** START Provided records **

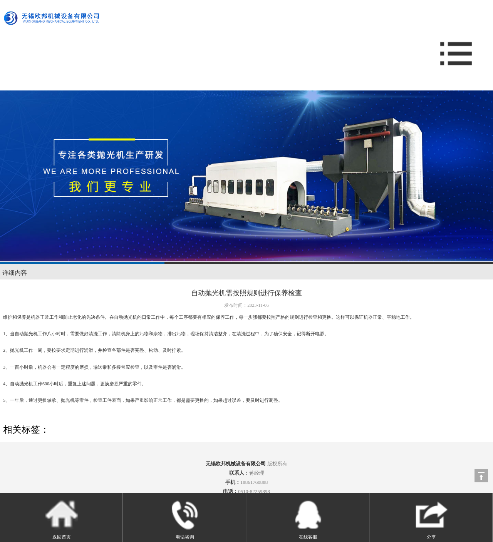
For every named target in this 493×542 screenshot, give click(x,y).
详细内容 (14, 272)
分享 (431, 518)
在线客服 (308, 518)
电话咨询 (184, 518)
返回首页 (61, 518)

** END Provided records **
** START Provided records **

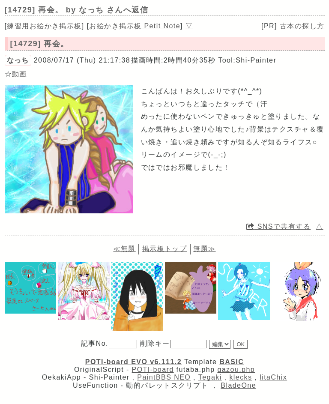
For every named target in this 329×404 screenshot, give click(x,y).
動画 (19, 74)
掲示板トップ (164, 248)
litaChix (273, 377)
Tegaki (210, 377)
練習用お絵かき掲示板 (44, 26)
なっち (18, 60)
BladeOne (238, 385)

** END Provided records **

■ **The request**:
Scale the part of the records that opens with the line containing "For every named target in this 493×542" and closes with the line containing "电话咨询 (184, 518)", giving every line again with the request included. Multiply each answer coordinate by 1.65 and round to whole numbers with halves rounded up, leaving the numbers in the request unchanged.

■ **Written answer**:
For every named target in this 493×542 screenshot, give click(x,y).
详细内容 (23, 449)
分享 (711, 855)
在线客服 (508, 855)
电话咨询 (304, 855)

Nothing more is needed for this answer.